Jobs –
• 1. Using the README for the Obsidian capture tool, decide whether each statement agrees with it: (a) the binary executables need Python installed, (b) captured files are organized in directories named by year and month, and (c) filename collisions are resolved by adding numeric suffixes. Answer yes or no for each, quoting the words of the README that decide it.
• 2. Format the lines of the listing as a numbered list, starting at the line containing "Given: Choose the yellow Type Design layout" and ending at the end of the listing, with blank lines and pictures left out.

Source document –
Skip to content

kublaios/obsidian-capture

Repository files navigation

HTML → Markdown Capture Tool for Obsidian Vault

A command-line tool for capturing web articles and local HTML files, converting them to Markdown files for your Obsidian vault. Automatically extracts content using configurable CSS selectors, preserves metadata, and organizes files in date-based directories.

Features

  • Dual Input Support: Process both remote URLs and local HTML files (perfect for paywall content)
  • Smart Content Extraction: Uses configurable CSS selectors with fallback options
  • Intelligent Filename Generation: Uses extracted article titles for human-readable filenames
  • Dry Run Preview: Preview captures without writing files - see front matter and content length
  • Metadata Preservation: Extracts title, author, publication date, and other metadata
  • Automatic Tag Generation: Generates Obsidian-style tags from SEO keywords or URL structure
  • Obsidian Integration: Creates properly formatted Markdown files with YAML frontmatter
  • Flexible Organization: Date-based directories (YYYY-MM) with optional subfolders
  • Element Exclusion: Remove unwanted elements like ads, footers, and navigation
  • Collision Handling: Automatic filename collision resolution with numeric suffixes
  • Multiple Output Formats: Human-readable text and machine-readable JSON output
  • Error Handling: Comprehensive error handling with specific exit codes

Installation

Binary Releases (Recommended)

Download pre-built binaries from the GitHub Releases page:

  • Linux: obsidian-capture-linux-x86_64
  • Windows: obsidian-capture-windows-x86_64.exe
  • macOS Intel: obsidian-capture-macos-x86_64
  • macOS Apple Silicon: obsidian-capture-macos-arm64

Binary executables are standalone and don't require Python installation.

Records of locating words and page elements:
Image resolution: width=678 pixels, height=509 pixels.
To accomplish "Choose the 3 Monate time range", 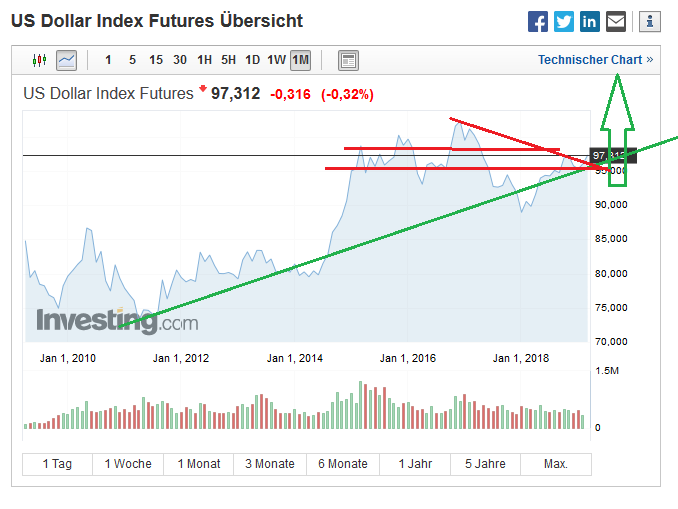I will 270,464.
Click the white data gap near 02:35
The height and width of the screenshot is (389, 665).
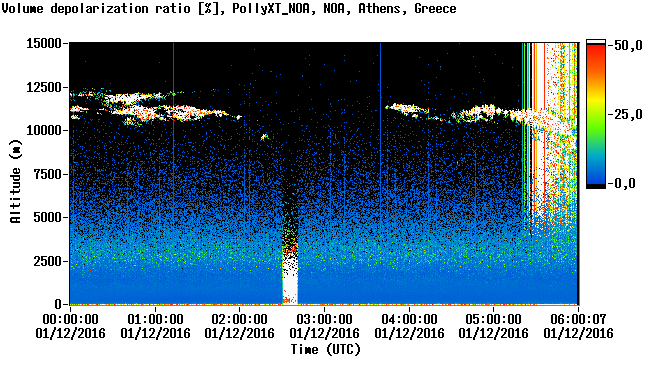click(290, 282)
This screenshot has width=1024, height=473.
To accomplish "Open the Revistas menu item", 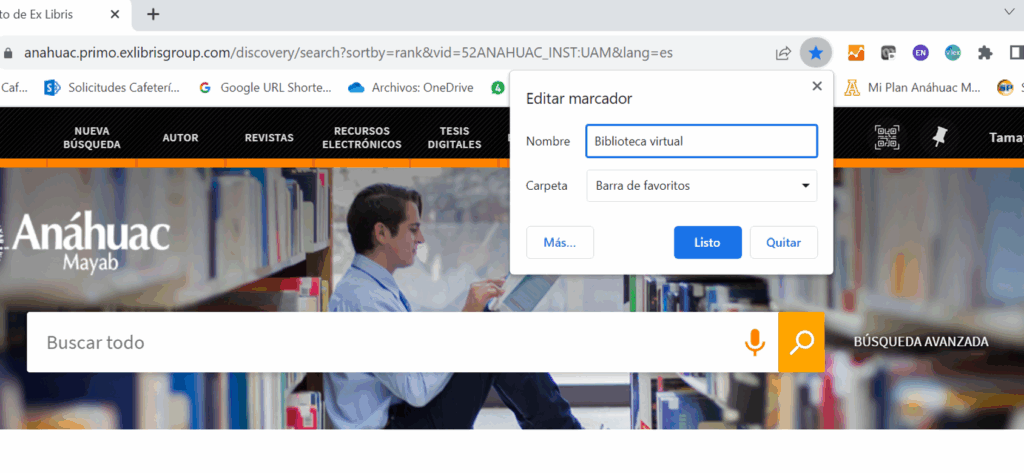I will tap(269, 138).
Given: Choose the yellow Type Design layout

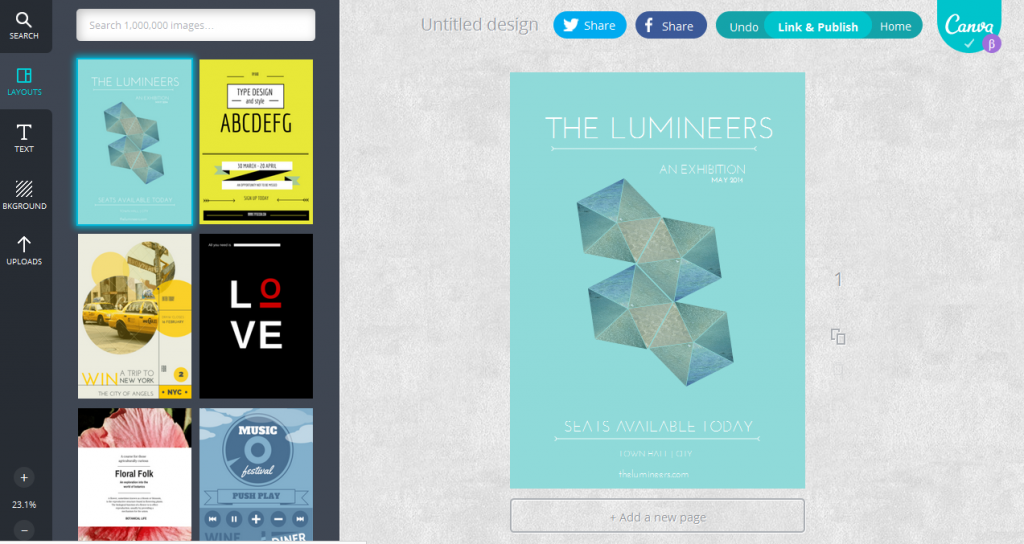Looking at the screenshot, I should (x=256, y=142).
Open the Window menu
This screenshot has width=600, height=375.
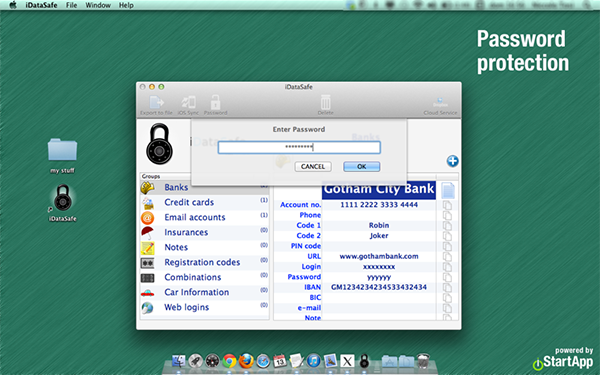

Solved tasks –
• 1.
(a) No: "Binary executables are standalone and don't require Python installation."
(b) Yes: "Date-based directories (YYYY-MM) with optional subfolders"
(c) Yes: "Automatic filename collision resolution with numeric suffixes"

• 2.
1. Given: Choose the yellow Type Design layout
2. Looking at the screenshot, I should (x=256, y=142).
3. Open the Window menu
4. This screenshot has width=600, height=375.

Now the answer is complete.